The title was borrowed from a book about ceramic technology sitting next to me on the shelf, which took me back to a seemingly distant life not many people know about. It lasted seventeen years, and came to an end when I moved to Cornwall. My early artistic roots rarely come up in conversations.
I was 15 years of age when I started my apprenticeship as a ceramicist.
Without knowing at the time, clay was the first material to teach me the principles of animism, once so beautifully described by James Hillman, the founder of archetypal psychology: ‘…any phenomenon has the capacity to come alive and to deeply inform us through our interaction with it.’

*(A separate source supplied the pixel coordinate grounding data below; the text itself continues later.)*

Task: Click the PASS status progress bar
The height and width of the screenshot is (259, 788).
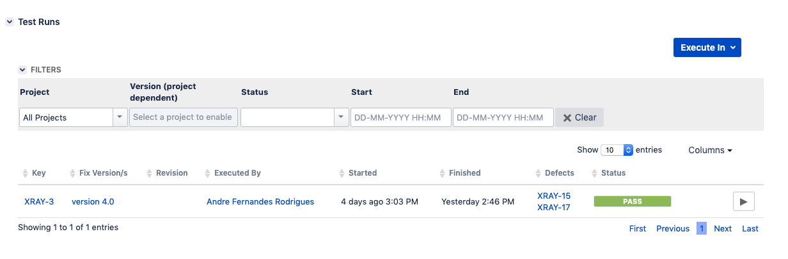Action: [x=632, y=201]
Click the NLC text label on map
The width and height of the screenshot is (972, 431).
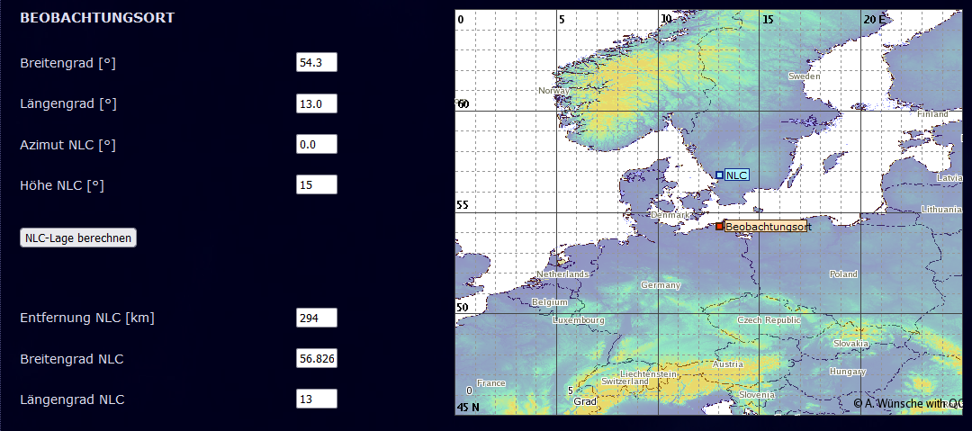tap(736, 175)
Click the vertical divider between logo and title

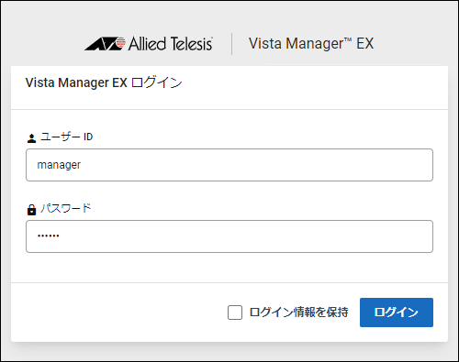tap(231, 44)
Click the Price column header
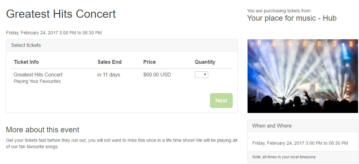359x164 pixels. 150,62
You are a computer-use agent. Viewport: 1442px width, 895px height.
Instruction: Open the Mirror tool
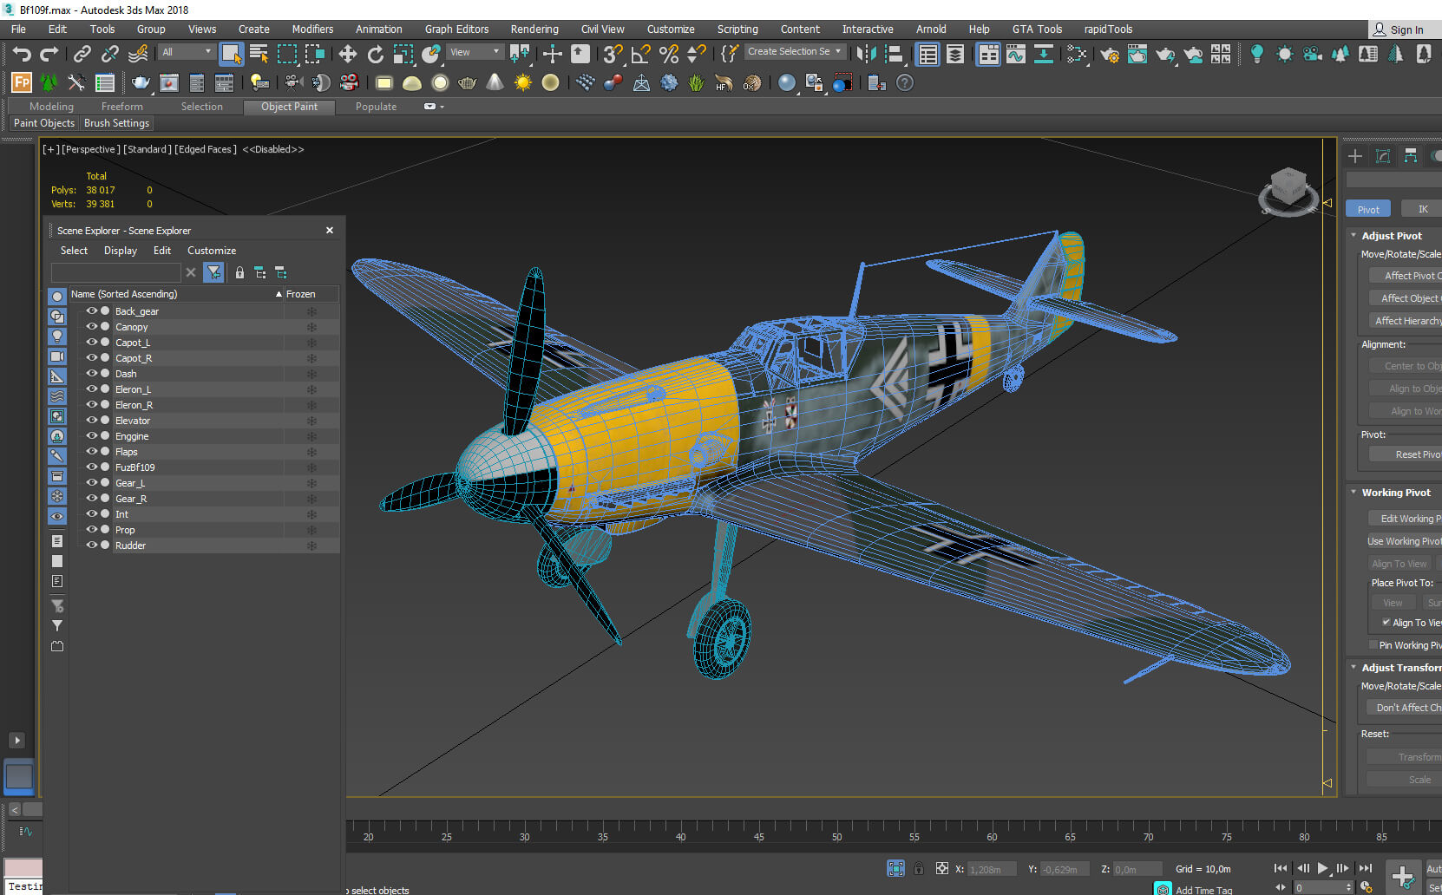point(866,54)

I have to admit, I was never particularly fond of throwing pots. The learning process felt both exhilarating and frustrating. The endless repetition of throwing the same shape of pot over and over again until hand and clay work in perfect unison might sound tedious. Actually, it is.

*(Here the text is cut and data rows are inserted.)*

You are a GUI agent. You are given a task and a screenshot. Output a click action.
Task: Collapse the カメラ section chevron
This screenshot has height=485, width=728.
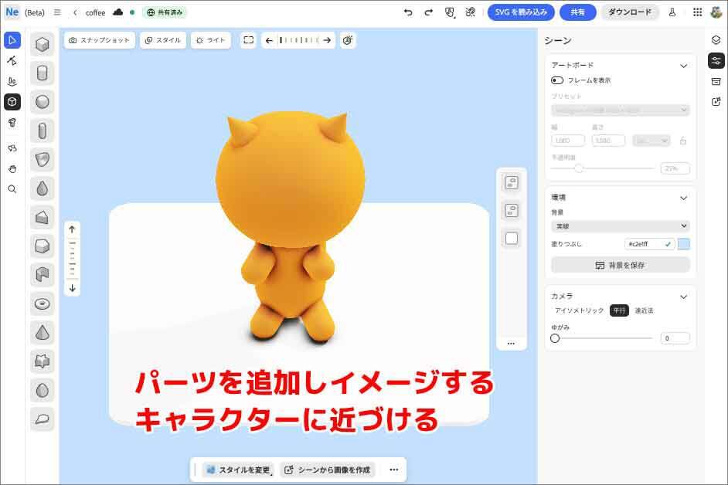click(683, 297)
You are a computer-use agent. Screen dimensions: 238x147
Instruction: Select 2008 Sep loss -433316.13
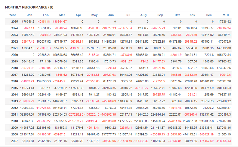tap(157, 134)
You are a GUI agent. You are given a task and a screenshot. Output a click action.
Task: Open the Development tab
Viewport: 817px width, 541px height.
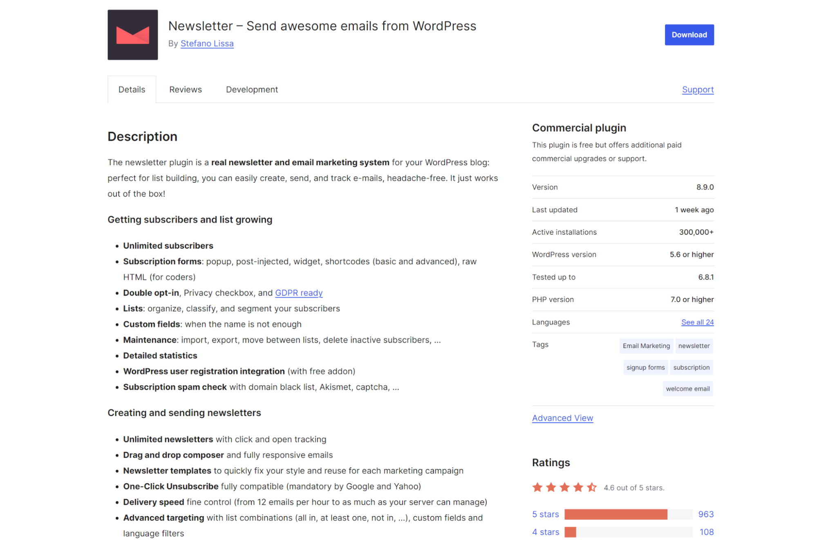pos(252,90)
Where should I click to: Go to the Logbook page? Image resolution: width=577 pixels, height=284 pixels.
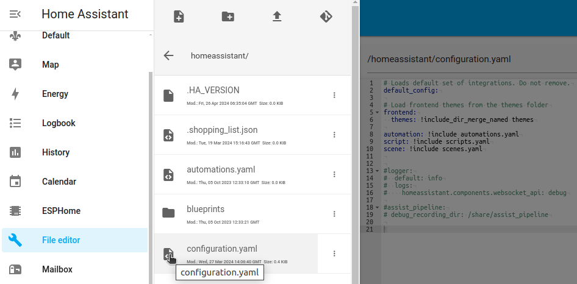[x=59, y=123]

Yet, a lump of clay can inadvertently demonstrate the fundamental correlation of creative intention, natural process, plasticity, molecular memory and metamorphosis. The material was alive. It was delicate. It was temperamental and very articulate with its language of exploding air bubbles, cracks, sagging, a warp that developed the unexpected shrinkage. Clay crystals have a surprisingly good memory, too, which I learnt by trial and error.

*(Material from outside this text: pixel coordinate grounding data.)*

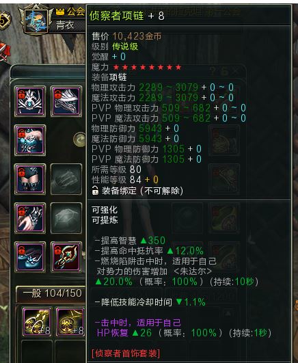Select the equipped helmet slot icon

[30, 101]
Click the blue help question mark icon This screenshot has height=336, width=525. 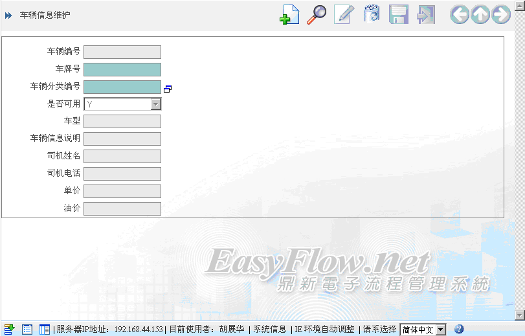[459, 329]
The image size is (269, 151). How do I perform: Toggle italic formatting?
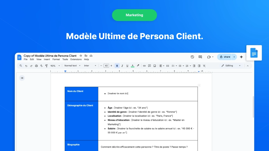[122, 66]
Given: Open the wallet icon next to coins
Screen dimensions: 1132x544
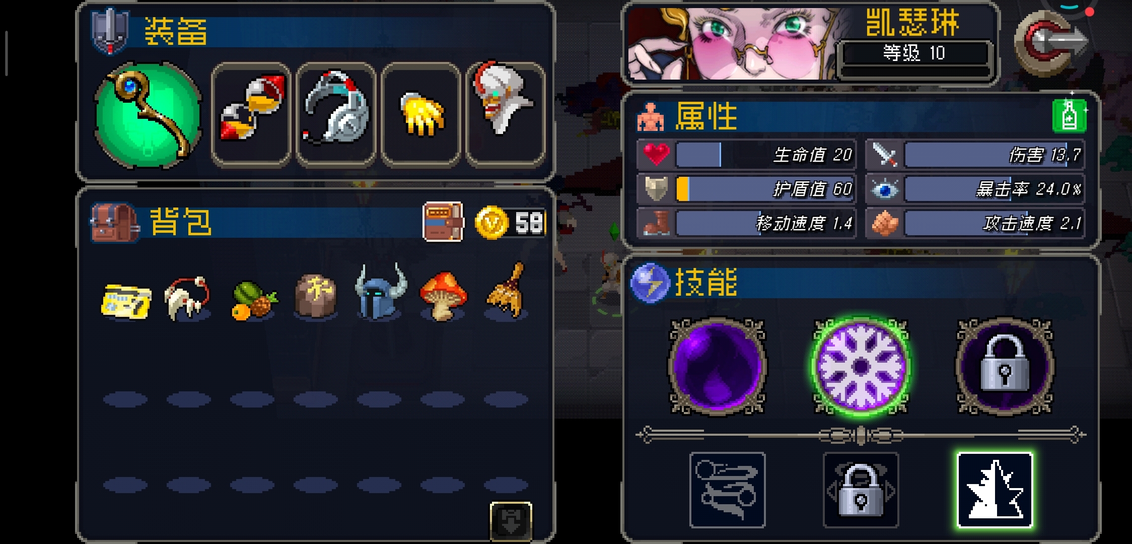Looking at the screenshot, I should 443,222.
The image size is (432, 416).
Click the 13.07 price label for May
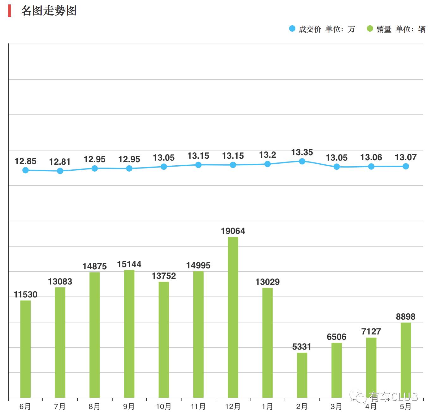(406, 157)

I mastered the skill, eventually. I learnt the art of throwing pots, mixed silica, fluxes and aluminium oxide into a mysterious concoction to work in harmony with fire and air. You set the kiln. You fire the kiln. You might get a glimpse of the magical transformation of your ideas when you peek through the kiln’s inspection hole. With time you learn to read the fire and know the temperature by looking at the different shades of red, orange, yellow and white. The process never ceased to amaze me. Once the kiln cooled down two days later the transformation is complete. You feel excited and nervous as you gently open the door, just a fraction because the cold air being sucked into the kiln could damage the fragile ceramic. This is a moment of truth, as they say.
I mastered the skill by becoming attentive to the process and the way the elements, earth, water, air and fire, interact. The material has its unique language to guide you. To impose your ideas onto the material without listening to the feedback is like shouting at a lump of clay. It will do its own thing no matter how much you raise your voice. Gentle persuasion, maybe, as long you respect the clay’s own ideas, memory and desires.
Recently and as a strange coincident I came across ‘The idea that life began as clay crystals is 50 years old.’ The story on the BBC website was about Graham Cairns-Smith, a chemist who alienated the scientific community with an unusual crystals-as-genes hypothesis. I never read his book entitled Seven Clues to the Origin of Life, published in 1990.
But the essence of the article and his idea didn’t surprise me. “People now realise that life is not arising just in water in a glass flask, but in all the chemistry of the environment and from geology. That’s his legacy: to say, look in more detail at rocks.”
I am not a scientist searching for the origin of life. Maybe, and only maybe my humble encounters with clay resonated something similar on a very personal scale.
I certainly found my own raw material, for which I am very grateful.